◆ Input material ◆

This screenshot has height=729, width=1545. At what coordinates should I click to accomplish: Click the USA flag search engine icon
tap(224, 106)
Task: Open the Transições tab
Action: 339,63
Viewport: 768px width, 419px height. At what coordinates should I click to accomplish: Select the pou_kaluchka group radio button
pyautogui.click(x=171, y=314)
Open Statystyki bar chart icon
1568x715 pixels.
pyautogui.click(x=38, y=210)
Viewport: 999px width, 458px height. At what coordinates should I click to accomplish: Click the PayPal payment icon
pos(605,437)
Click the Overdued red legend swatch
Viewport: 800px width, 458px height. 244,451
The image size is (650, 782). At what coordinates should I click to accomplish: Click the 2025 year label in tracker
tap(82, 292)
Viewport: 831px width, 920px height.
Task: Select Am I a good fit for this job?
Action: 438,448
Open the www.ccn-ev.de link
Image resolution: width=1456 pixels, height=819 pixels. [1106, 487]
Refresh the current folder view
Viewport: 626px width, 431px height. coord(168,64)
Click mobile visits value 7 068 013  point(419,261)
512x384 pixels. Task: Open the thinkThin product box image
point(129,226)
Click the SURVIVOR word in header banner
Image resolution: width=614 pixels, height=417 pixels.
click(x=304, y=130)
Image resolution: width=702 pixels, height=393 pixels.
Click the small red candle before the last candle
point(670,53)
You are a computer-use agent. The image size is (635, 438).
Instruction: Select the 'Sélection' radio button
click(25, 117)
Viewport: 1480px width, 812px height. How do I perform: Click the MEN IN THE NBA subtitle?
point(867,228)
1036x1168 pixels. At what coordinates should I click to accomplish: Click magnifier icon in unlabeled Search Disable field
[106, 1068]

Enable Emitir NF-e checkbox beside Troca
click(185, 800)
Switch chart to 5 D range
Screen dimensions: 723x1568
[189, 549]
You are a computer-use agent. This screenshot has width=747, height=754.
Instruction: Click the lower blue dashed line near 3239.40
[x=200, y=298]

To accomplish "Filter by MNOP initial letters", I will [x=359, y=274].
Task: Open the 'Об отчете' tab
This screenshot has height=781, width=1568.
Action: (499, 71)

◆ Aim of the exercise ◆
Everything from the line containing "Instruction: Select the" to the final line of the entries above should be output exactly, and nothing more.

◆ Task result ◆
Instruction: Select the 'Sélection' radio button
click(25, 117)
Viewport: 1480px width, 812px height. How do I perform: Click the MEN IN THE NBA subtitle?
point(867,228)
1036x1168 pixels. At what coordinates should I click to accomplish: Click magnifier icon in unlabeled Search Disable field
[106, 1068]

Enable Emitir NF-e checkbox beside Troca
click(185, 800)
Switch chart to 5 D range
Screen dimensions: 723x1568
[189, 549]
You are a computer-use agent. This screenshot has width=747, height=754.
Instruction: Click the lower blue dashed line near 3239.40
[x=200, y=298]

To accomplish "Filter by MNOP initial letters", I will [x=359, y=274].
Task: Open the 'Об отчете' tab
This screenshot has height=781, width=1568.
Action: (499, 71)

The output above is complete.